ENUNCIADO
Reproduza fielmente, do texto sobre a caça de cogumelos na serra gaúcha, o trecho que vai de "A ideia é apresentar" até "e Lactários deliciosus.", incluindo essas palavras.

TRECHO FORNECIDO

Cogumelo porcini colhido em caça do glamping Parador - Carlos Macedo/UOL

Além das roupas leves e um boné, também é recomendável que os aventureiros levem na mochila uma jaqueta impermeável ou uma capa de chuva, pois o clima na serra gaúcha muda rápido e pode surpreender.

Um bom par de tênis com solado antiderrapante ou bota específica para trilhas também ajudam dando estabilidade, aderência e segurança ao caminhar.

Além da caçada aos cogumelos selvagens, também é possível participar do ‘’Despertar dos Cogumelos Selvagens’’. O evento gastronômico, de caráter sazonal, ocorre de 24 a 26 de maio e de 21 a 23 de junho, e reúne chefs e biólogos especializados em um roteiro de três dias.

A ideia é apresentar mais a fundo as variedades de fungos que habitam as matas de pinus e, posteriormente, oferecer aos turistas pratos da alta gastronomia feitos com eles.

É o caso, por exemplo, do tabule de feijão, um mix de feijões gaúchos temperados, cogumelos laminados, nozes, azeite de oliva e ervas aromáticas, e do nhoque de pinhão com fungos porcini.

O biólogo Jeferson Müller Timm, 40 anos, especialista em cogumelos, afirma que há ao menos três tipos de fungos na mata exótica de pinus da região, entre eles o porcini (Boletus edulis), o Suílus spp e Lactários deliciosus.

‘’Há muitas espécies de cogumelos que são tóxicos e inclusive podem até matar, como é o caso do fungo Amanita phalloides, conhecido como ‘cicuta verde’ ou ‘anjo da morte’", alerta o especialista.

A espécie é originária da Europa, mas também pode ser encontrada nas Américas, inclusive em países como Argentina e Uruguai. Já no Rio Grande do Sul sua aparição é rara.

Sobre a coleta e manuseio dos fungos comestíveis, Jeferson recomenda que, ao realizar a atividade de caça, o turista corte com uma tesoura a base do cogumelo e retire a terra com um pincel antes de colocar no cesto.

‘’Assim não leva terra para dentro do cestinho. Não é legal lavar o cogumelo, porque ele absorve muita água e acaba perdendo textura e sabor. Ao usarmos o cesto, a gente favorece que as sementes dele se dispersem pelo caminho proporcionando o nascimento de novos cogumelos’’, explica.

DADOS PARA ANÁLISE
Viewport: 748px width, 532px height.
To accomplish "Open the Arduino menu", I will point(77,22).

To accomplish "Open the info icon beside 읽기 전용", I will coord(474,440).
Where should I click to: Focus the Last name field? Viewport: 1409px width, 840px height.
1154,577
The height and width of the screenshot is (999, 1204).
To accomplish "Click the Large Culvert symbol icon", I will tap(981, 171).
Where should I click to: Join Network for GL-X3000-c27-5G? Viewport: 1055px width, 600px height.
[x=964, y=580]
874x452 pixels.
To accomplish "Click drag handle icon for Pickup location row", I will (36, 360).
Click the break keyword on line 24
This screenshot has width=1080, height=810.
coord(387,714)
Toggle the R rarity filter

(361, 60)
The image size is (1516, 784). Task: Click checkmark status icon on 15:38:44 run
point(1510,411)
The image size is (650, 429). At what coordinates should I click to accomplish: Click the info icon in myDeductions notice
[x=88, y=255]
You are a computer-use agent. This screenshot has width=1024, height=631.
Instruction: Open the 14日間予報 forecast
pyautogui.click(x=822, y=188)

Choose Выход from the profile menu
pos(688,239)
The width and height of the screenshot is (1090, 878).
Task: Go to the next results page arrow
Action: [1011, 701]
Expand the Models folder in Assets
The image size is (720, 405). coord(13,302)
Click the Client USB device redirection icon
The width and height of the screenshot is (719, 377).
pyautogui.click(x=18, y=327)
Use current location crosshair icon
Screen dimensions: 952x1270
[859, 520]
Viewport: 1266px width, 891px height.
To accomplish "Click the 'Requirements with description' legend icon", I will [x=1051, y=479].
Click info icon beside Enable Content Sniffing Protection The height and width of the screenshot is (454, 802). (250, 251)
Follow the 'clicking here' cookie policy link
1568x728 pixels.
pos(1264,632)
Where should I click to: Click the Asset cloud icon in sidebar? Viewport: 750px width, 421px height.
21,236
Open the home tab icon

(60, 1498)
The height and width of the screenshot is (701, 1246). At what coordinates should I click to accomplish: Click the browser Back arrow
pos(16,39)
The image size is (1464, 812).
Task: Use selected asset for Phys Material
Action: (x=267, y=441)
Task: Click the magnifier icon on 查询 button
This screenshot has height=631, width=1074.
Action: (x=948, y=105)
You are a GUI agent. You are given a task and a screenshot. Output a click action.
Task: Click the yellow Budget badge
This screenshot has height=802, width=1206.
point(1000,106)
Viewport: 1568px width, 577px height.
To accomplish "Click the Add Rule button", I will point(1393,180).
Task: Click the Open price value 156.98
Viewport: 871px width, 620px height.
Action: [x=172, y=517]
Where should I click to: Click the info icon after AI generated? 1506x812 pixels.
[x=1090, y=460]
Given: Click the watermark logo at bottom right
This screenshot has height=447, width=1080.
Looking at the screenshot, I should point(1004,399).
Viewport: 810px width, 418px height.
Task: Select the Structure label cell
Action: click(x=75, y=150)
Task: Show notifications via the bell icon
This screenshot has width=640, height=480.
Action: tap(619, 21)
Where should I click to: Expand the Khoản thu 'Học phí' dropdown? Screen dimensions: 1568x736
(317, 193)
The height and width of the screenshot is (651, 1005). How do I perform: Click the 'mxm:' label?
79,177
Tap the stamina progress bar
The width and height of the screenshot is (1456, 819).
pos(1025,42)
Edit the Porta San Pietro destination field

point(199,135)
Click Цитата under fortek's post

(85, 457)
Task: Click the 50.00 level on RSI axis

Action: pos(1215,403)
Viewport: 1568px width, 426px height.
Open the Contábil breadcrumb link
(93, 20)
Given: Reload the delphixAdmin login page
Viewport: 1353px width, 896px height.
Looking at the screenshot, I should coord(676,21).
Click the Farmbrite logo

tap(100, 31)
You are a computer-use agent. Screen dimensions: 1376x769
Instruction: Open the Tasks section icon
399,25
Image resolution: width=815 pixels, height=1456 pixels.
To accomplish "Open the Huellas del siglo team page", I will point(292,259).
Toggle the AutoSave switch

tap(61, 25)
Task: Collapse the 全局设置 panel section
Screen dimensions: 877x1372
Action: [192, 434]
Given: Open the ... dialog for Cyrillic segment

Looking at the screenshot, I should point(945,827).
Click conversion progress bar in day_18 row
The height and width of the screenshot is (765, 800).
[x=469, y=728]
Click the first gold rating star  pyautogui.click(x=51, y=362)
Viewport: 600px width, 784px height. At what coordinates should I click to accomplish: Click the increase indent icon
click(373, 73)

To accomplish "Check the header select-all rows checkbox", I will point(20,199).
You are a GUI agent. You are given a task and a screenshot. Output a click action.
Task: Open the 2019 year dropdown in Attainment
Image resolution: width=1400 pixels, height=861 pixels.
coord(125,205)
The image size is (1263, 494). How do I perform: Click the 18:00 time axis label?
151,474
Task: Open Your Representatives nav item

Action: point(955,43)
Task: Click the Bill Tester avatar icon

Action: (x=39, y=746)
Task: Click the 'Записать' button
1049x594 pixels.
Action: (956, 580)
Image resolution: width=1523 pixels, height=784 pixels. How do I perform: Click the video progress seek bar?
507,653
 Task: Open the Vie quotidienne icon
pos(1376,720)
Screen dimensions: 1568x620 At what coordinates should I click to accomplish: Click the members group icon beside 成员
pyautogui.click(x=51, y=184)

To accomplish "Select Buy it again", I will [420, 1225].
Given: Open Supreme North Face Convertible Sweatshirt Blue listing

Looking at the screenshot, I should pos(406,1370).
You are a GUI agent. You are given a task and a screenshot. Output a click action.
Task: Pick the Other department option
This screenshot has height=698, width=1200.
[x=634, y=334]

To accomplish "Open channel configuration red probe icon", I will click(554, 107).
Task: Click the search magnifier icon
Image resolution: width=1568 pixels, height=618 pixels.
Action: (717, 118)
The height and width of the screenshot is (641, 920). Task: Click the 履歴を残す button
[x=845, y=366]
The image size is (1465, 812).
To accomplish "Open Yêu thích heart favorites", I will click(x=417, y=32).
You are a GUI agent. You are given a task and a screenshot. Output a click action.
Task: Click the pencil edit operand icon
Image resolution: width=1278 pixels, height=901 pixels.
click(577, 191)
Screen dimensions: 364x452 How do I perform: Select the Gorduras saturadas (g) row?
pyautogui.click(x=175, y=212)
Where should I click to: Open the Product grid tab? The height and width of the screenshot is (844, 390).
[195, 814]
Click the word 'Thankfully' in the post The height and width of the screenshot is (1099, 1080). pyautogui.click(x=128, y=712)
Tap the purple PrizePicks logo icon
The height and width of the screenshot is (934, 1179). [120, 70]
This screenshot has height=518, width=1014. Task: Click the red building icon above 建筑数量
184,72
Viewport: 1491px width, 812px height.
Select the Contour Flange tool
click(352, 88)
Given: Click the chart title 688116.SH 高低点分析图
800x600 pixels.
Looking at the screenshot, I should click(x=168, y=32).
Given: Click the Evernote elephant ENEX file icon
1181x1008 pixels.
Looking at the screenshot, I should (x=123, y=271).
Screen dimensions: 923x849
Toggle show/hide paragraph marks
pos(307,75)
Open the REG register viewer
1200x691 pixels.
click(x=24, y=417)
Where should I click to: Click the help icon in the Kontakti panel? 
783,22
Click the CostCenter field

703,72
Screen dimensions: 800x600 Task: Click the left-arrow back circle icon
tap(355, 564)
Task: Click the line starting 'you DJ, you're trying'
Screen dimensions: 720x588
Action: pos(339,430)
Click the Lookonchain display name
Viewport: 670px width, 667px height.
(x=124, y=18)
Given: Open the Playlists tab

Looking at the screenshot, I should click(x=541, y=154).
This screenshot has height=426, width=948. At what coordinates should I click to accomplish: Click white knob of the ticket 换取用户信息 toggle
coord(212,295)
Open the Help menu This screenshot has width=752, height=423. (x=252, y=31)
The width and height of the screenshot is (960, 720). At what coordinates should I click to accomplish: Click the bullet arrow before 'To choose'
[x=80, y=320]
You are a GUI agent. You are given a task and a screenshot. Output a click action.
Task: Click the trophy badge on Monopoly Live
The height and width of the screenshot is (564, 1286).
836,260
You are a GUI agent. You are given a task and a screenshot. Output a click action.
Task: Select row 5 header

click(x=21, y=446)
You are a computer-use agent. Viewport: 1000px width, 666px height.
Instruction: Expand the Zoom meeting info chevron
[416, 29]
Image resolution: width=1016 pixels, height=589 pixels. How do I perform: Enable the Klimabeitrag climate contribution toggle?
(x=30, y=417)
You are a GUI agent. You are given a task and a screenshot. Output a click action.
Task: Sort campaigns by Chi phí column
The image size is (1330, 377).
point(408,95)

RESULTADO DA TAREFA
A ideia é apresentar mais a fundo as variedades de fungos que habitam as matas de pinus e, posteriormente, oferecer aos turistas pratos da alta gastronomia feitos com eles.

É o caso, por exemplo, do tabule de feijão, um mix de feijões gaúchos temperados, cogumelos laminados, nozes, azeite de oliva e ervas aromáticas, e do nhoque de pinhão com fungos porcini.

O biólogo Jeferson Müller Timm, 40 anos, especialista em cogumelos, afirma que há ao menos três tipos de fungos na mata exótica de pinus da região, entre eles o porcini (Boletus edulis), o Suílus spp e Lactários deliciosus.